In London, novelist Arthur Wilkie Collins, author of some of the earliest detective novels such as The Moonstone and The Woman in White, made his appearance. In an opposite corner of Europe, Serbian poet Branko Radicevic entered the world.
And in another Balkan nation, George Gordon Noel Byron, the poet Lord Byron, died in Missolonghi, where he had gone to lend his support to the Greeks fighting for independence from their Turkish overlords.
Those writers not making earthly entrances and exits were also keeping themselves quite busy.
Harriet Beecher Stowe was entering Connecticut’s Hartford Female Seminary, which had been founded by her older sister Catherine.

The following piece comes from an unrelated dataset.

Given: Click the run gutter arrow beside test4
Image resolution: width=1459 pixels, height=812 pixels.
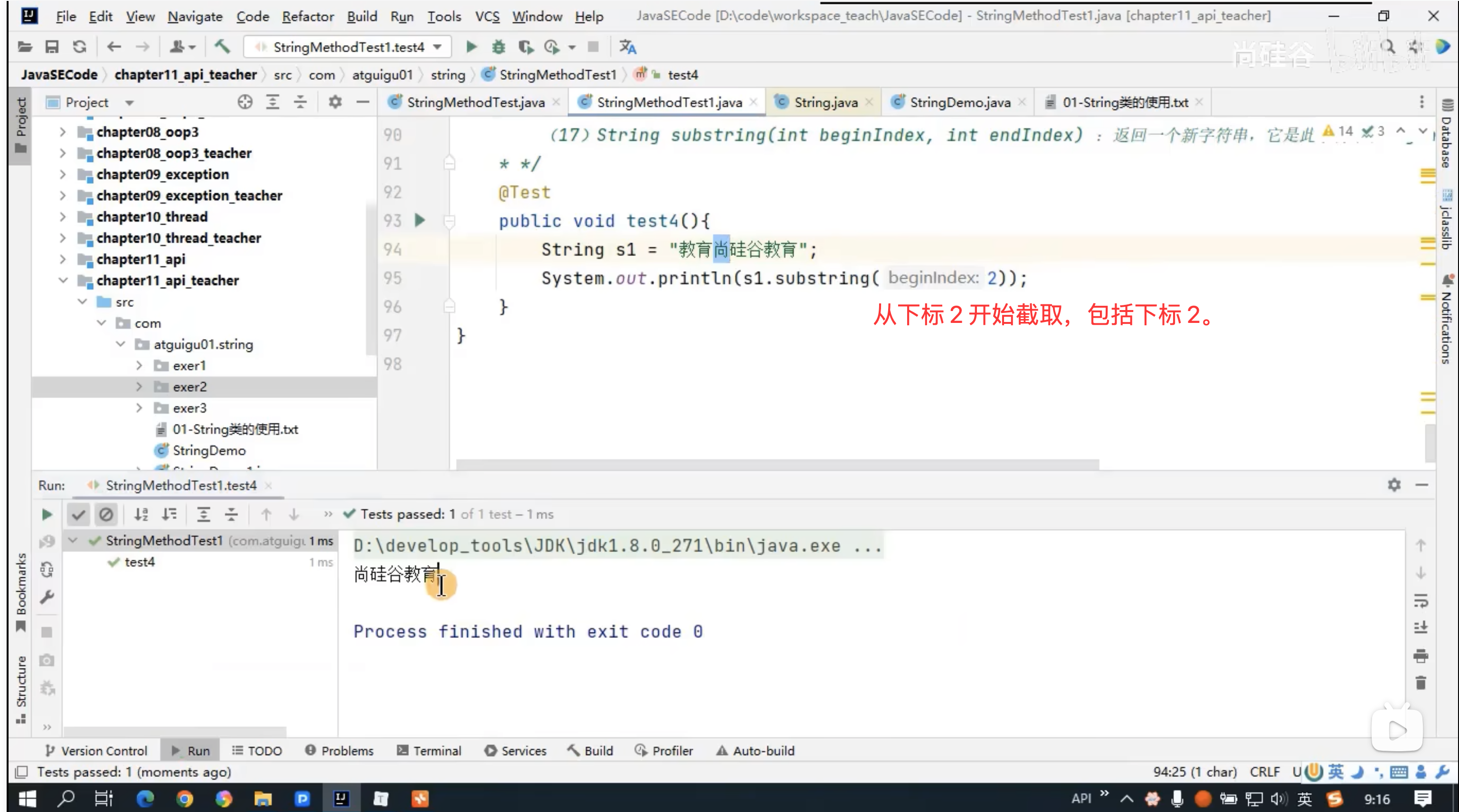Looking at the screenshot, I should [x=420, y=220].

Washington Irving was publishing his Tales of a Traveler, Walter Scott’s Redgauntlet was in the hands of his publisher.
But no one seems to have been so busy as U. S. novelist James Cooper. (He’d formally add the Fenimore to his name two years later, fulfilling a pledge made to his mother). In January, this former merchant seaman and three-year Great Lakes naval midshipman, having read Walter Scott’s sea romance The Pirate, he decided he’d show the reading public what an authentic and accurate sea story should be. He published The Pilot, a tale of the American Revolution, with daring naval exploits off the enemy coast of England (and in its manor houses). Four months later, in May, he was changing his New York City residence, heading northward — as has befitted Manhattan’s up-and coming, until recent decades — moving from 3 Beach Street to 345 Greenwich Street. In August he received an honorary Master of Arts degree from Columbia University.
Shortly afterwards he took a trip back upstate, escorting four English noblemen, one of whom, Edward Stanley, would become Prime Minister in the 1850s, on a tour of the area around the southern edge of the Adirondack Mountains. It was while the party was visiting Glens Falls that Cooper looked at the cataract there and said to himself, “I must place one of my old Indians here.” He did. The Indian’s name was Chingachgook, and the result was The Last of the Mohicans.